Cordilleran Section - 106th Annual Meeting, and Pacific Section, American Association of Petroleum Geologists (27-29 May 2010)

Paper No. 7
Presentation Time: 10:20 AM

TESTING THE "SHAKEOUT" SCENARIO EARTHQUAKE IN SAN GORGONIO PASS: FACT OR FICTION?


YULE, Doug, Department of Geological Sciences, California State University Northridge, 18111 Nordhoff Street, Northridge, CA 91330, doug.yule@csun.edu

Models for the maximum possible earthquake on the southernmost San Andreas fault hinge upon interpreting the structural complexity and diffuse seismicity of the San Gorgonio Pass (SGP) region. The “ShakeOut” Scenario Earthquake envisions a fault system that can propagate through the Pass in complex but understandable ways and generate an ~M 7.8 earthquake that ruptures from the Salton Sea to the Mojave Desert.
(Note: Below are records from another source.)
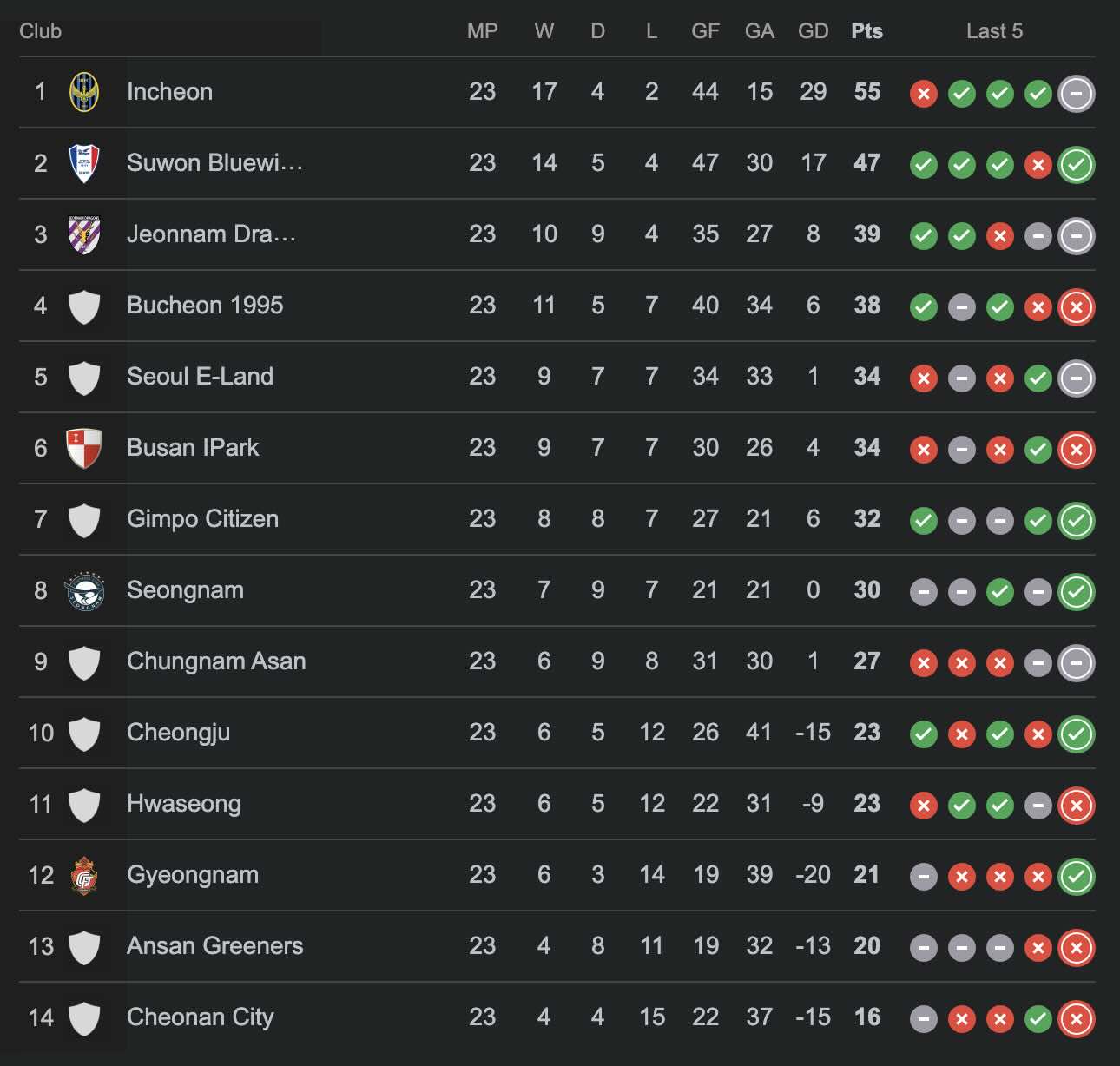This screenshot has width=1120, height=1066.
Task: Click the Pts column header
Action: [x=866, y=31]
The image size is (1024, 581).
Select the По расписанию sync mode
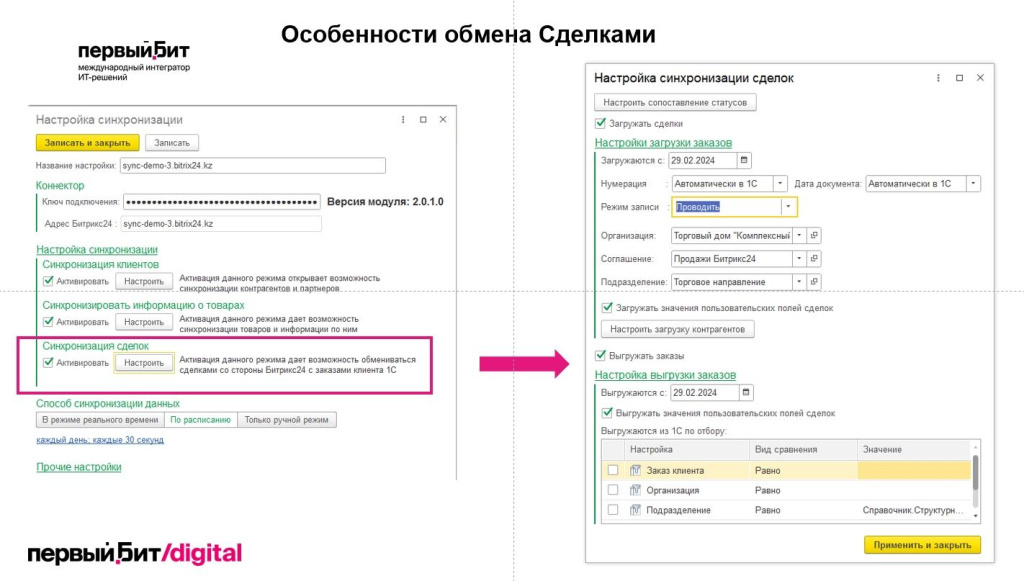pos(201,420)
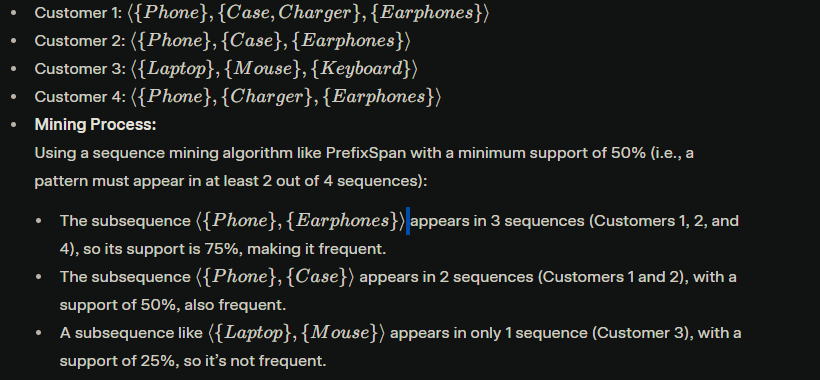
Task: Click the ⟨{Phone},{Earphones}⟩ subsequence formula
Action: coord(300,221)
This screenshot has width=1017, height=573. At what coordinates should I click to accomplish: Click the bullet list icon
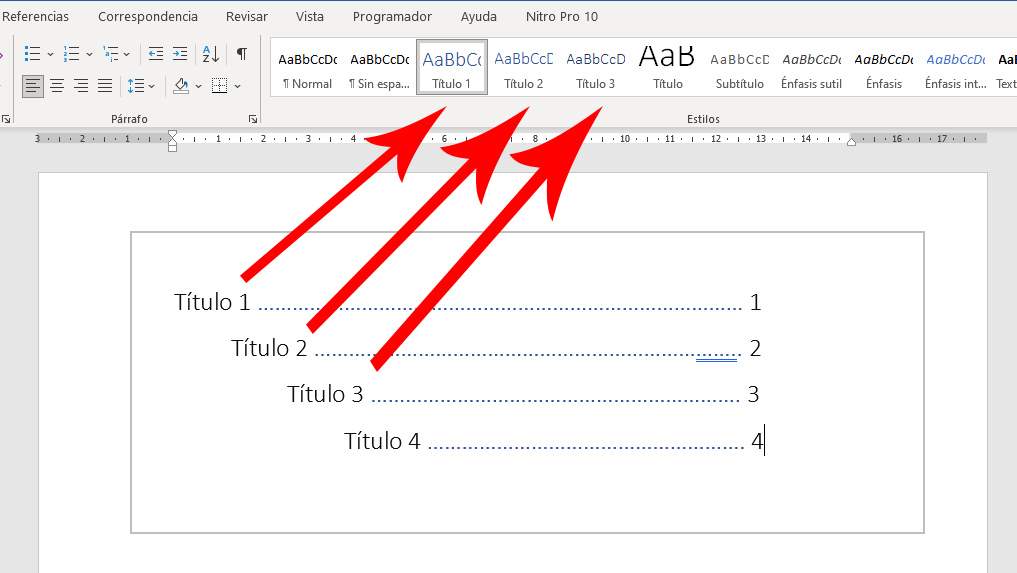pos(32,54)
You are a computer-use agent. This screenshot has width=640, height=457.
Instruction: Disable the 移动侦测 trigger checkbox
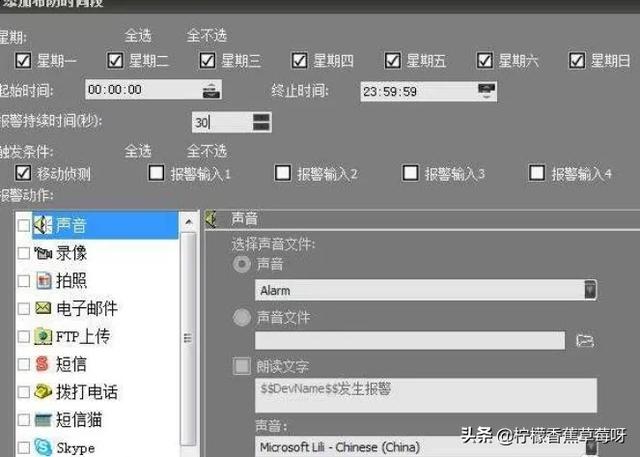23,173
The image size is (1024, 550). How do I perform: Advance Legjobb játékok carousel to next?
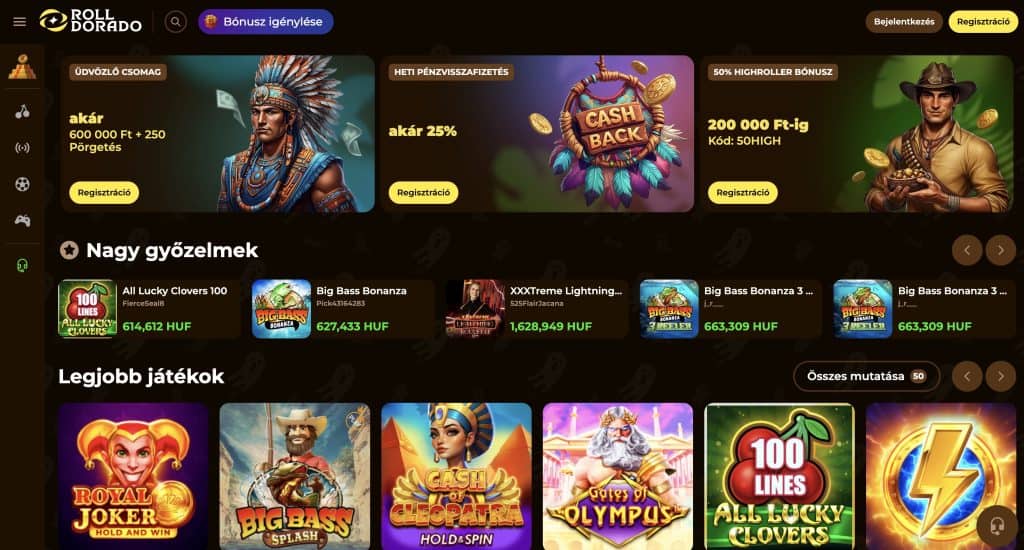coord(1000,376)
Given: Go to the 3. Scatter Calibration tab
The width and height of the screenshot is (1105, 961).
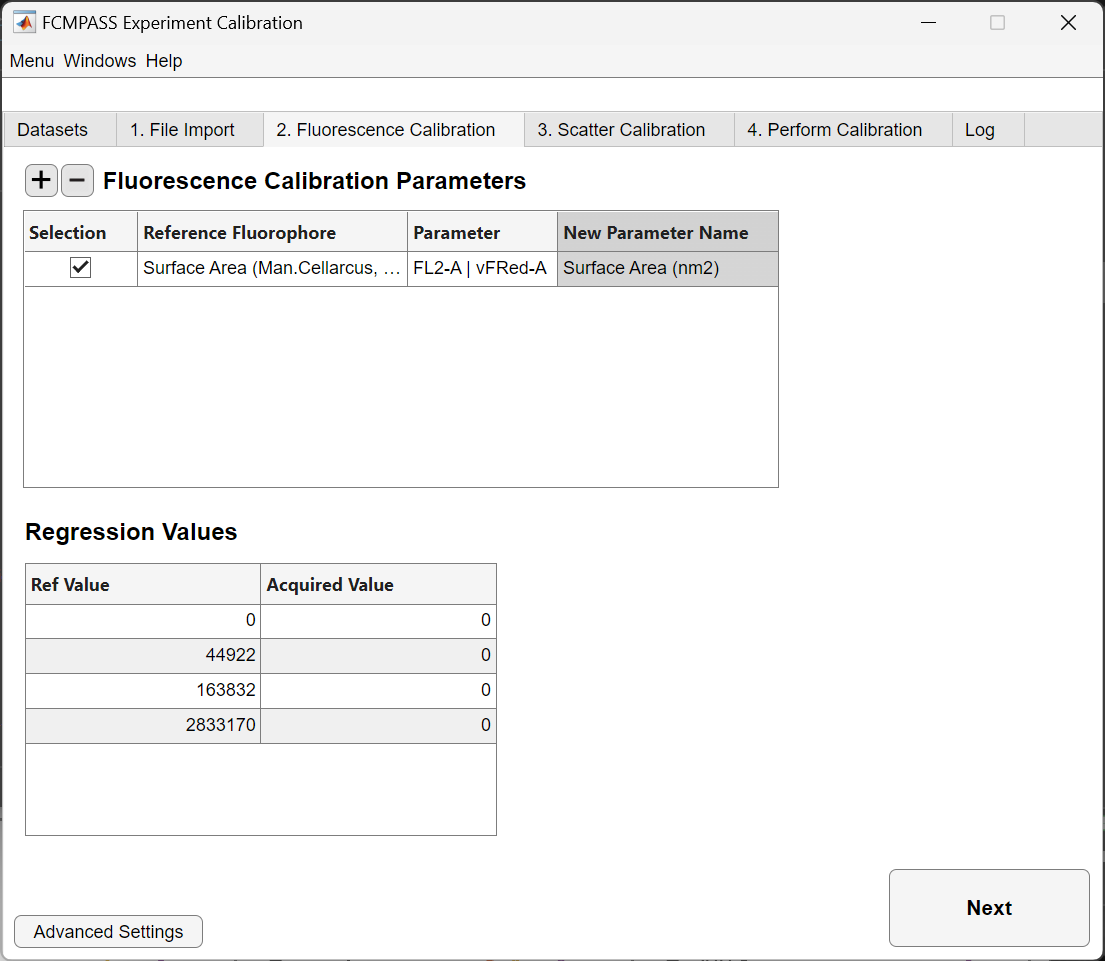Looking at the screenshot, I should point(622,130).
Another model argues that the complexity in SGP arrests through going ruptures and limits their size to less than a M 7.5 earthquake on either the Coachella Valley or the San Bernardino and Mojave segments, respectively. One test of these contrasting models is to examine the paleoseismology and geomorphology of the SGP fault zone, an east-west trending set of thrust and tear faults that carry slip through the compressive stepover between the strike-slip Coachella Valley and San Bernardino segments of the San Andreas fault system. Perhaps the most convincing evidence that supports through going rupture is the fact that stepovers between active fault traces in SGP never exceed 3 km, the threshold limit set by historic earthquakes for arresting rupture (Wesnousky, 2008). However, a review of published data from SGP appears to support both models. For example, a study of one segment of the SGP fault zone shows evidence for at least two ruptures since ~AD 1300, consistent with paleoseismic records on the San Andreas fault outside the Pass region. In contrast, data from another SGP fault segment support only one rupture in the last 3000 yrs, far less frequent than one would expect for a through going ShakeOut Scenario Earthquake. The slip rate of the SGP fault zone is estimated to be ~50% slower than for the strike-slip San Andreas fault segments that feed into SGP and would seem to argue in favor of the Pass acting as a barrier to through going rupture. Yet SGP fault slip rates must be considered to be minimum estimates because they are determined from single fault traces and do not take into account the off-fault deformation that occurs in the region via folding, secondary faulting, and seismicity, etc. Clearly a more detailed study of the SGP fault zone, both at the surface and in the subsurface, is necessary to give a definitive ruling in favor or against the ShakeOut Scenario Earthquake.